Then your problem isn't the medium. Your problem is a lack of trust and to rely too much on facial signal that, in other scale of things, are a very bad way to measure your collaborators
Facial and body language is a HUGE part of in person communication. For better or for worse, that is just how the vast majority of humans are wired. If you willfully ignore these signals you WILL be misunderstood and you WILL misunderstand others. I hate that things are this way because of how much effort it takes for me to decipher these cues when a neurotypical person gets it from intuition, but it absolutely does exist and isn't going away any time soon.
That's perhaps phrased a bit less charitably than necessary, but gets at an important truth. People who rely too much[1] on these non-verbal cues are, more often than not, doing so because they're not adept verbally. It's kind of like a fortune teller, who of course does not know you or your future but can put up a pretty convincing front by observing responses to their initial probes. I see it a lot among people for whom English is not their first language, just as I see the same people make just about any excuse to get out of writing anything down permanently.
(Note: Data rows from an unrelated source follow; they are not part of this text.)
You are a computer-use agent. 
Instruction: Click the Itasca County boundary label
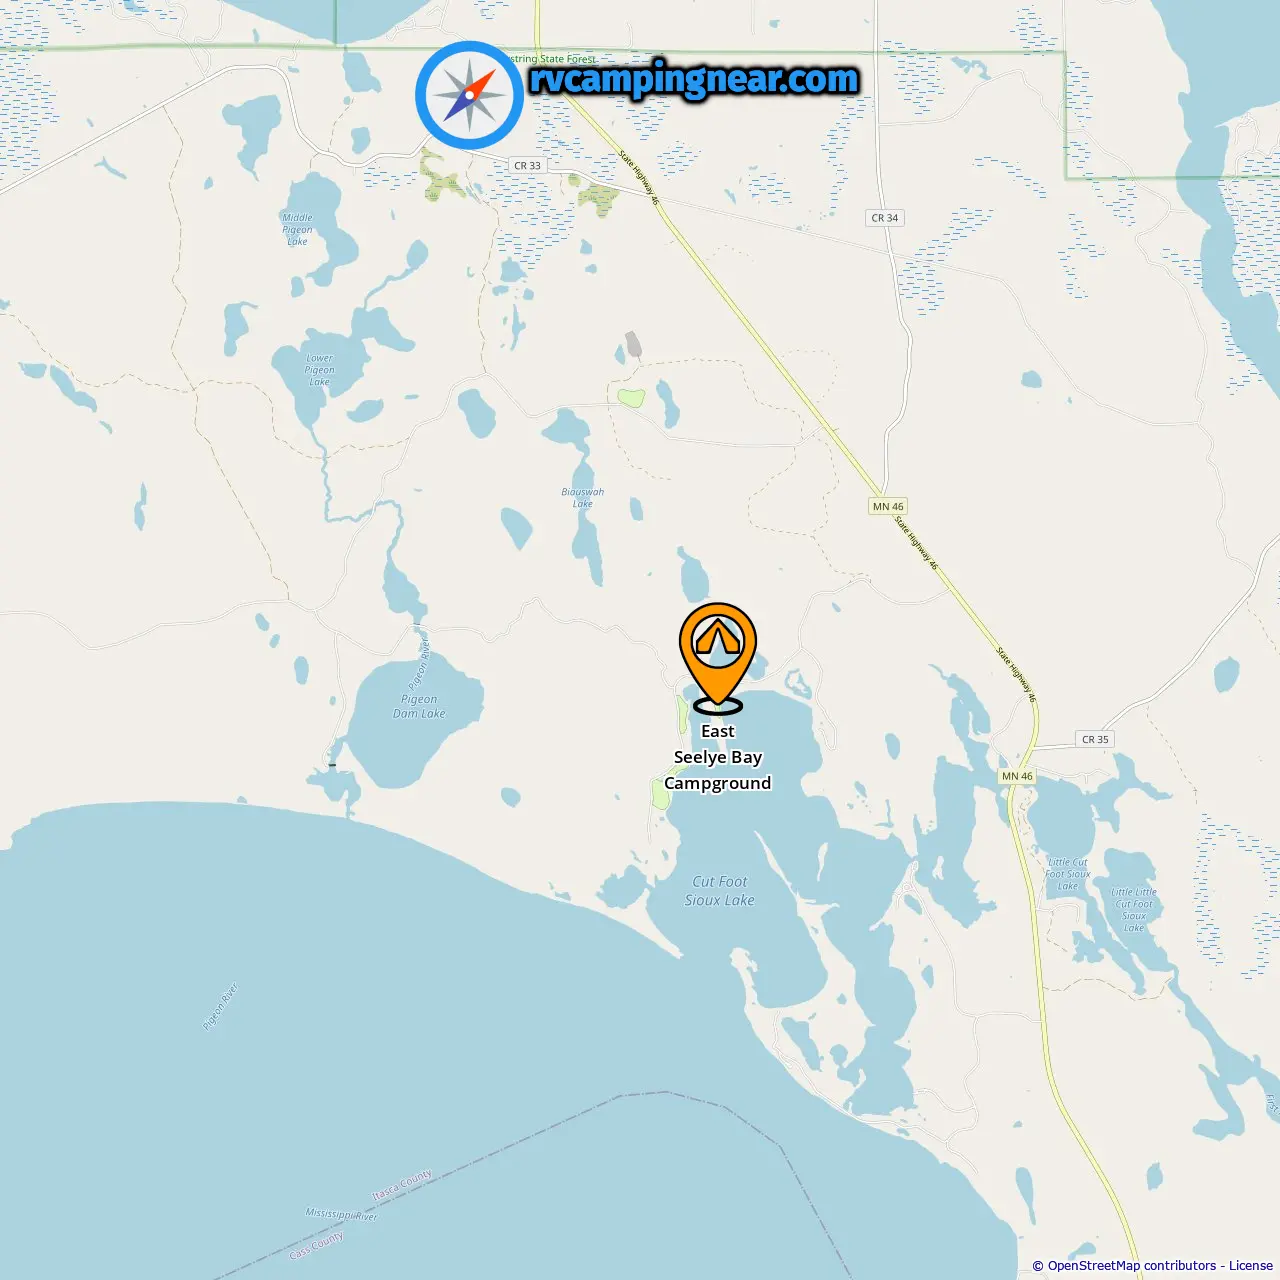402,1185
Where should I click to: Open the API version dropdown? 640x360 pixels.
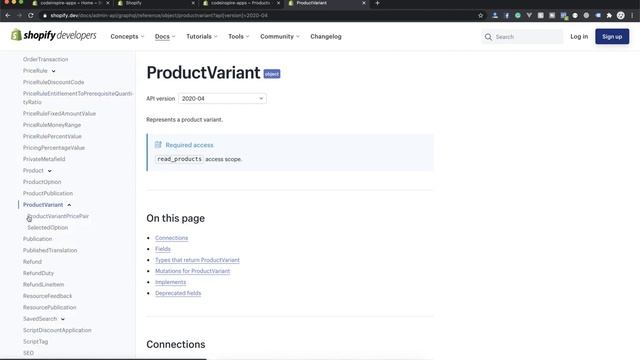(x=222, y=98)
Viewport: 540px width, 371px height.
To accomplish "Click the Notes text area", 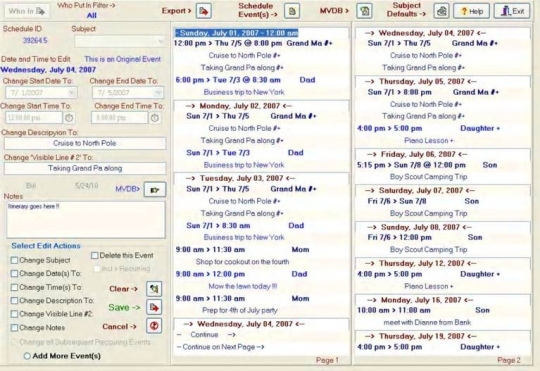I will tap(86, 219).
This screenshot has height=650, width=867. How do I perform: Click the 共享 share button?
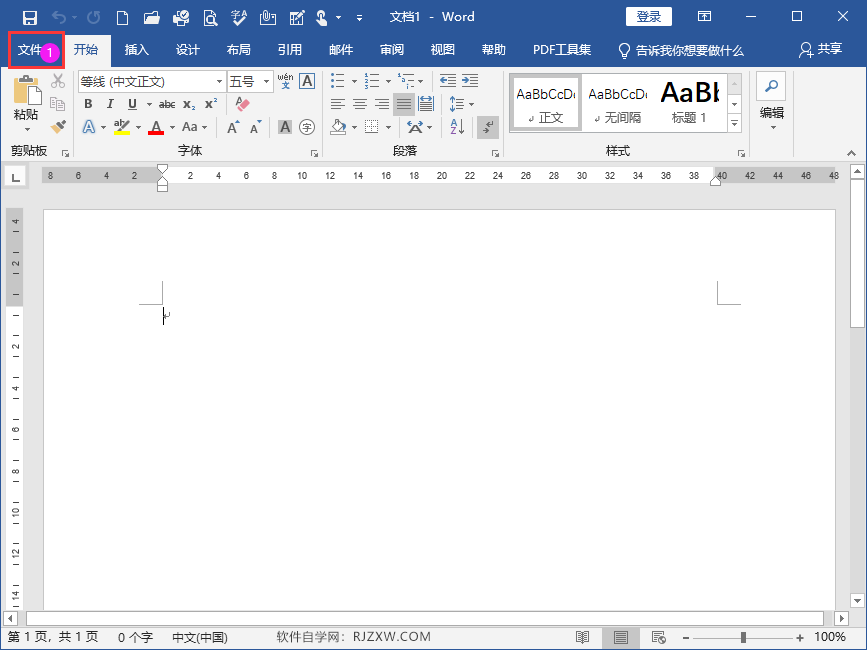pos(820,50)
Since effective remote work also has to be asynchronous work as much as possible, I'd say these people need to work on their own language skills instead of complaining about how the online experience doesn't perfectly support their coping strategies.
[1] How much is "too much"? There's plenty of room for debate, but a decade of alone-remote and a year of all-remote made it pretty clear that it's a threshold many of my colleagues at multiple companies exceed.
Last time I checked, I'm a human being who is hardwired to understand these social cues. They're essential for having a conversation in any way that isn't just exhausting for me. It's not a lack of trust. My monkey brain just struggles to parse remotely held conversations.
Yes, they're useful, but I challenge the claim that they're essential. People have been communicating effectively over both time and distance for centuries, using media where these cues are absent. They're nice to have, they can make things easier and improve comfort/trust levels, but whether you rely on them is up to you. Lots of people at all levels of language competency and introversion etc. manage to collaborate just fine, even without any form of video at all.